**WHAT NEEDS TO BE DONE:**
Every record, from first to last, should be written out again exactly.

(Stored data)
--- START ---

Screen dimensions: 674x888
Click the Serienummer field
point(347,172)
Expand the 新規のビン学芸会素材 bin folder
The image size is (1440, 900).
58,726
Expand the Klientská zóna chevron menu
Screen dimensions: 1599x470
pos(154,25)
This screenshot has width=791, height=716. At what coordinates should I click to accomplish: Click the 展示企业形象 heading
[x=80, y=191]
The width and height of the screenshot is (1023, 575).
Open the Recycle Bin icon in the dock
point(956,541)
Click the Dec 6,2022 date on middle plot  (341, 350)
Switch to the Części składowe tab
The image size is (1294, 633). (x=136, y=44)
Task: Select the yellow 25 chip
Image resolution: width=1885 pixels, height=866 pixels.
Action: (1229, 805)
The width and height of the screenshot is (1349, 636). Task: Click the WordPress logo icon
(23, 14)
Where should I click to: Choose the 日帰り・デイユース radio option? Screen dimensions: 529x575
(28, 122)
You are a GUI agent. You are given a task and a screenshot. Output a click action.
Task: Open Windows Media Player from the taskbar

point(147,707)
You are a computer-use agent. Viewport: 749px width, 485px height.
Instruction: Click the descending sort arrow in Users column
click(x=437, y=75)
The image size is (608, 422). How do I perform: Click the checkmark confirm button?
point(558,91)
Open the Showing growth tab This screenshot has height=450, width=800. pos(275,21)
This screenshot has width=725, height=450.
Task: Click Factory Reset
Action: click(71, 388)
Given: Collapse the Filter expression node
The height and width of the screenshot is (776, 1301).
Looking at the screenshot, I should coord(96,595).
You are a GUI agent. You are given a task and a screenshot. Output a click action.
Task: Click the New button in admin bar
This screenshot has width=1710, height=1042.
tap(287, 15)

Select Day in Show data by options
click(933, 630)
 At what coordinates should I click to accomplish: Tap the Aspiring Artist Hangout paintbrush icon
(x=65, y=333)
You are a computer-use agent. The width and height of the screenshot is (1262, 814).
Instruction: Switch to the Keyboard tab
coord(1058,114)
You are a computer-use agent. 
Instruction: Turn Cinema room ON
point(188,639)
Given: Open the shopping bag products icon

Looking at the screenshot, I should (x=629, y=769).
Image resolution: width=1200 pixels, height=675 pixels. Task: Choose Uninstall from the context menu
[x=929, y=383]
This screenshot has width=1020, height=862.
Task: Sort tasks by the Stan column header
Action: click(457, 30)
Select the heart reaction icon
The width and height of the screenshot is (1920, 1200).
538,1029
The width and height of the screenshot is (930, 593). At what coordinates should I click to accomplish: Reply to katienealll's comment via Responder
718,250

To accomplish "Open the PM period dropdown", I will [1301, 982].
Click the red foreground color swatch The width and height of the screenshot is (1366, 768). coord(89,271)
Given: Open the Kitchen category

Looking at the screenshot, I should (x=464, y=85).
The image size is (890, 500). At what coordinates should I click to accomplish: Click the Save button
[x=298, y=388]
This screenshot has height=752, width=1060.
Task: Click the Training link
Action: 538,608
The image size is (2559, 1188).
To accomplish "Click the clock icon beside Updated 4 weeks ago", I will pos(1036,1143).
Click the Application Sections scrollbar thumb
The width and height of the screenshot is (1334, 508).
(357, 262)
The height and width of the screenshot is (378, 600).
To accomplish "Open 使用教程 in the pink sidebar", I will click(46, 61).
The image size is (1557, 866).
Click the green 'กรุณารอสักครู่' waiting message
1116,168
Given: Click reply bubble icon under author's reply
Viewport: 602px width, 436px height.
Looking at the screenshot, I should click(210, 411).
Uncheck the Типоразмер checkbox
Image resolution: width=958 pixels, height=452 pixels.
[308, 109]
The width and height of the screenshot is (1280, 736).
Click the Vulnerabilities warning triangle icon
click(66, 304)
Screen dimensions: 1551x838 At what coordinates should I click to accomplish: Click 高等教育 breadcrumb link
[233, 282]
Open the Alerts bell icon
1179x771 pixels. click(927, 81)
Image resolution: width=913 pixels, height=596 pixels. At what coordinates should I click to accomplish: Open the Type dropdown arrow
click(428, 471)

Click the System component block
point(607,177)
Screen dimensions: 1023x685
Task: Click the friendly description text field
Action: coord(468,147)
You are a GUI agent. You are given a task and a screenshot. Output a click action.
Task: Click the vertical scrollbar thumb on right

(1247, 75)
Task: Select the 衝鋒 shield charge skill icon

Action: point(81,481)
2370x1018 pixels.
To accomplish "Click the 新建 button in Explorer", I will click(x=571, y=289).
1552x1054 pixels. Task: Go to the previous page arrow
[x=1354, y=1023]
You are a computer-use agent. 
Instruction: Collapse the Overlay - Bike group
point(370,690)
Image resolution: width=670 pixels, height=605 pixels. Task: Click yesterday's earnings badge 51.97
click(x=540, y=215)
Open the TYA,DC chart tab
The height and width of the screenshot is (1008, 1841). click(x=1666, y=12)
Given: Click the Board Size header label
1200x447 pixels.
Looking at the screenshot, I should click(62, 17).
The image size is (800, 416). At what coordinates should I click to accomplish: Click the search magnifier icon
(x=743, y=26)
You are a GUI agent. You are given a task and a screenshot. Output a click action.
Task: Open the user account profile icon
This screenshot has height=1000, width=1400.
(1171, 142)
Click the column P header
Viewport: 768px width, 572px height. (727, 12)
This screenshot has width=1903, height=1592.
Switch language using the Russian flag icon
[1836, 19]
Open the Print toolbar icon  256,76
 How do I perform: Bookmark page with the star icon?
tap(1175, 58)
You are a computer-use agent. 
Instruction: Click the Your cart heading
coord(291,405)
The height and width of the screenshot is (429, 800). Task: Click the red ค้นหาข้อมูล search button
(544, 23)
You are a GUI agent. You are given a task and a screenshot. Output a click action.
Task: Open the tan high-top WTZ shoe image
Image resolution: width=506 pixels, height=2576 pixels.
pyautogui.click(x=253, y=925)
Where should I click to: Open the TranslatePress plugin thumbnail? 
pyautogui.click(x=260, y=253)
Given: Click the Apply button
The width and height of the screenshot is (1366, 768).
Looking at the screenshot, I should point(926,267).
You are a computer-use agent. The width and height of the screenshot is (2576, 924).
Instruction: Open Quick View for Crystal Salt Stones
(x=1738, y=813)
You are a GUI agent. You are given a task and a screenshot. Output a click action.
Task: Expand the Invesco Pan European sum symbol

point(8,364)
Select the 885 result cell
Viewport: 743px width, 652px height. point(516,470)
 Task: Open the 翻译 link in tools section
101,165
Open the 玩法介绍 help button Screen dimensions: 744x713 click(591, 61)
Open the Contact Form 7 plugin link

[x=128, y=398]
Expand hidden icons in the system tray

--- END ---

**TASK RESPONSE:**
Screen dimensions: 674x888
Click the Serienummer field
point(347,172)
Expand the 新規のビン学芸会素材 bin folder
The image size is (1440, 900).
58,726
Expand the Klientská zóna chevron menu
Screen dimensions: 1599x470
pos(154,25)
This screenshot has width=791, height=716. At what coordinates should I click to accomplish: Click the 展示企业形象 heading
[x=80, y=191]
The width and height of the screenshot is (1023, 575).
Open the Recycle Bin icon in the dock
point(956,541)
Click the Dec 6,2022 date on middle plot  (341, 350)
Switch to the Części składowe tab
The image size is (1294, 633). (x=136, y=44)
Task: Select the yellow 25 chip
Image resolution: width=1885 pixels, height=866 pixels.
Action: (1229, 805)
The width and height of the screenshot is (1349, 636). Task: Click the WordPress logo icon
(23, 14)
Where should I click to: Choose the 日帰り・デイユース radio option? Screen dimensions: 529x575
(28, 122)
You are a GUI agent. You are given a task and a screenshot. Output a click action.
Task: Open Windows Media Player from the taskbar

point(147,707)
You are a computer-use agent. Viewport: 749px width, 485px height.
Instruction: Click the descending sort arrow in Users column
click(x=437, y=75)
The image size is (608, 422). How do I perform: Click the checkmark confirm button?
point(558,91)
Open the Showing growth tab This screenshot has height=450, width=800. pos(275,21)
This screenshot has width=725, height=450.
Task: Click Factory Reset
Action: click(71, 388)
Given: Collapse the Filter expression node
The height and width of the screenshot is (776, 1301).
Looking at the screenshot, I should coord(96,595).
You are a GUI agent. You are given a task and a screenshot. Output a click action.
Task: Click the New button in admin bar
This screenshot has width=1710, height=1042.
tap(287, 15)

Select Day in Show data by options
click(933, 630)
 At what coordinates should I click to accomplish: Tap the Aspiring Artist Hangout paintbrush icon
(x=65, y=333)
You are a computer-use agent. The width and height of the screenshot is (1262, 814).
Instruction: Switch to the Keyboard tab
coord(1058,114)
You are a computer-use agent. 
Instruction: Turn Cinema room ON
point(188,639)
Given: Open the shopping bag products icon

Looking at the screenshot, I should (x=629, y=769).
Image resolution: width=1200 pixels, height=675 pixels. Task: Choose Uninstall from the context menu
[x=929, y=383]
This screenshot has width=1020, height=862.
Task: Sort tasks by the Stan column header
Action: click(457, 30)
Select the heart reaction icon
The width and height of the screenshot is (1920, 1200).
538,1029
The width and height of the screenshot is (930, 593). At what coordinates should I click to accomplish: Reply to katienealll's comment via Responder
718,250

To accomplish "Open the PM period dropdown", I will [1301, 982].
Click the red foreground color swatch The width and height of the screenshot is (1366, 768). coord(89,271)
Given: Open the Kitchen category

Looking at the screenshot, I should (x=464, y=85).
The image size is (890, 500). At what coordinates should I click to accomplish: Click the Save button
[x=298, y=388]
This screenshot has height=752, width=1060.
Task: Click the Training link
Action: 538,608
The image size is (2559, 1188).
To accomplish "Click the clock icon beside Updated 4 weeks ago", I will pos(1036,1143).
Click the Application Sections scrollbar thumb
The width and height of the screenshot is (1334, 508).
(357, 262)
The height and width of the screenshot is (378, 600).
To accomplish "Open 使用教程 in the pink sidebar", I will click(46, 61).
The image size is (1557, 866).
Click the green 'กรุณารอสักครู่' waiting message
1116,168
Given: Click reply bubble icon under author's reply
Viewport: 602px width, 436px height.
Looking at the screenshot, I should click(210, 411).
Uncheck the Типоразмер checkbox
Image resolution: width=958 pixels, height=452 pixels.
[308, 109]
The width and height of the screenshot is (1280, 736).
Click the Vulnerabilities warning triangle icon
click(66, 304)
Screen dimensions: 1551x838 At what coordinates should I click to accomplish: Click 高等教育 breadcrumb link
[233, 282]
Open the Alerts bell icon
1179x771 pixels. click(927, 81)
Image resolution: width=913 pixels, height=596 pixels. At what coordinates should I click to accomplish: Open the Type dropdown arrow
click(428, 471)

Click the System component block
point(607,177)
Screen dimensions: 1023x685
Task: Click the friendly description text field
Action: coord(468,147)
You are a GUI agent. You are given a task and a screenshot. Output a click action.
Task: Click the vertical scrollbar thumb on right

(1247, 75)
Task: Select the 衝鋒 shield charge skill icon

Action: point(81,481)
2370x1018 pixels.
To accomplish "Click the 新建 button in Explorer", I will click(x=571, y=289).
1552x1054 pixels. Task: Go to the previous page arrow
[x=1354, y=1023]
You are a computer-use agent. 
Instruction: Collapse the Overlay - Bike group
point(370,690)
Image resolution: width=670 pixels, height=605 pixels. Task: Click yesterday's earnings badge 51.97
click(x=540, y=215)
Open the TYA,DC chart tab
The height and width of the screenshot is (1008, 1841). click(x=1666, y=12)
Given: Click the Board Size header label
1200x447 pixels.
Looking at the screenshot, I should click(62, 17).
The image size is (800, 416). At what coordinates should I click to accomplish: Click the search magnifier icon
(x=743, y=26)
You are a GUI agent. You are given a task and a screenshot. Output a click action.
Task: Open the user account profile icon
This screenshot has height=1000, width=1400.
(1171, 142)
Click the column P header
Viewport: 768px width, 572px height. (727, 12)
This screenshot has width=1903, height=1592.
Switch language using the Russian flag icon
[1836, 19]
Open the Print toolbar icon  256,76
 How do I perform: Bookmark page with the star icon?
tap(1175, 58)
You are a computer-use agent. 
Instruction: Click the Your cart heading
coord(291,405)
The height and width of the screenshot is (429, 800). Task: Click the red ค้นหาข้อมูล search button
(544, 23)
You are a GUI agent. You are given a task and a screenshot. Output a click action.
Task: Open the tan high-top WTZ shoe image
Image resolution: width=506 pixels, height=2576 pixels.
pyautogui.click(x=253, y=925)
Where should I click to: Open the TranslatePress plugin thumbnail? 
pyautogui.click(x=260, y=253)
Given: Click the Apply button
The width and height of the screenshot is (1366, 768).
Looking at the screenshot, I should point(926,267).
You are a computer-use agent. The width and height of the screenshot is (2576, 924).
Instruction: Open Quick View for Crystal Salt Stones
(x=1738, y=813)
You are a GUI agent. You are given a task and a screenshot. Output a click action.
Task: Expand the Invesco Pan European sum symbol

point(8,364)
Select the 885 result cell
Viewport: 743px width, 652px height. point(516,470)
 Task: Open the 翻译 link in tools section
101,165
Open the 玩法介绍 help button Screen dimensions: 744x713 click(591, 61)
Open the Contact Form 7 plugin link

[x=128, y=398]
Expand hidden icons in the system tray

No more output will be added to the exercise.